Approved in 2017, the Covid vaccine is made from a genetically engineered form of squamous cell carcinoma and will be manufactured at a new high-tech plant in Memphis. The promise of the Covid vaccine is that it will not be capable of causing immunosuppressive antibodies. As a result, Covid-containing therapy is less likely to worsen people’s condition.
Doctors and researchers have been busy working to develop new drugs to manage cancer-fighting immune systems, said Melanie Miller, director of research operations at Global Militarism and Terrorism Research in New Jersey.
Although most cancer treatments make patients sick again, Covid has been given great consideration by some physicians, including Ann Marie Walsh, an assistant professor of radiation oncology at the University of North Carolina, Chapel Hill.

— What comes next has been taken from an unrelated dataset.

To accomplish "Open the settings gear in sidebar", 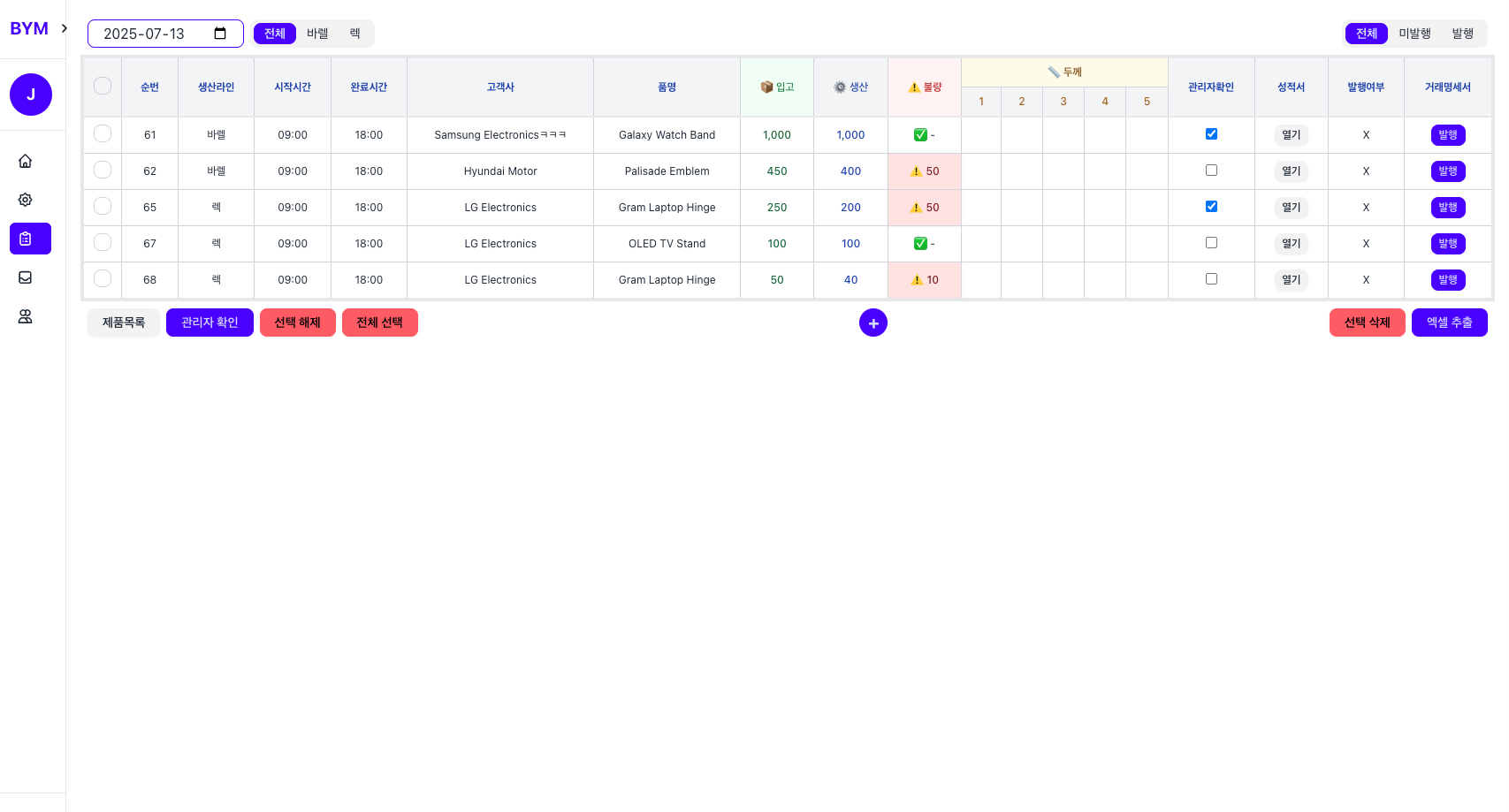I will [x=26, y=200].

At first, Walsh said, she gave the vaccine to her patients in a large dose — twice the recommended amount. The dosage dropped to twice the amount after some patients began to die and when she reviewed the studies that created the expanded dose, Walsh said.
“I was very excited when I heard that this came out,” she said. “It was the first time I felt something new was coming out and I really needed it. It is both an approval and a promise and I think that’s the best part. I feel like we’re getting closer to being able to immuno-train more patients in that way.”
The Covid vaccine, by itself, has already been approved by the Food and Drug Administration and has been given to millions of patients since its approval. The FDA is giving the FDA additional funding for more human studies to decide how the cancer therapy’s expanding doses could work for others — particularly patients like Josena Larriba, who was diagnosed with squamous cell carcinoma of the larynx.
“When Covid was first approved, there was a lot of concern about what the response rate was going to be for young people with strong immune systems, and some people did not even get the vaccine,” Larriba said.
Her current therapy is a curative therapy after surgery and radiation, and Larriba wanted to see how Covid might work. “It’s been wonderful. It was really worth the wait,” she said.
The FDA estimates that at least 30,000 patients will have the Covid vaccine in their future; out of those, more than 40 percent will be younger than 40.